SUMMARY
The discussion centers on proving the continuity of the partial derivative fx(x,y) of the function f(x,y) = y^2 + (x^3)sin(1/x) for x ≠ 0 and f(0,y) = y^2 for x = 0 at the point (0,0). The user initially calculated the partial derivative as fx = 3(x^2)sin(1/x) - xcos(1/x) and found that the limit as (x,y) approaches (0,0) equals 0, which matches the value of fx(0,0). However, the user questions their conclusion about continuity, suggesting that the lack of oscillation in the graph indicates continuity.
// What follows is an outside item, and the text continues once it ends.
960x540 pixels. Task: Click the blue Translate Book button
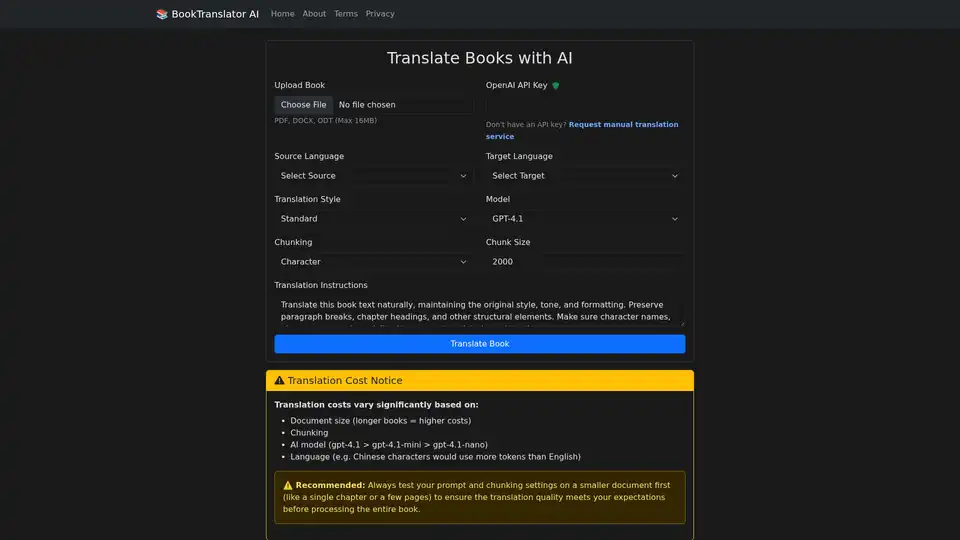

The analysis reveals a misunderstanding of the definition of continuity in the context of partial derivatives.
PREREQUISITES
- Understanding of partial derivatives and their continuity
- Familiarity with limits in multivariable calculus
- Knowledge of trigonometric functions and their properties
- Graphical interpretation of functions and continuity
NEXT STEPS
- Study the definition of continuity for multivariable functions
- Learn about the epsilon-delta definition of limits
- Explore examples of functions with discontinuous partial derivatives
- Investigate the implications of oscillatory behavior in limits
USEFUL FOR
Students studying multivariable calculus, particularly those focusing on continuity and partial derivatives, as well as educators seeking to clarify these concepts in a teaching context.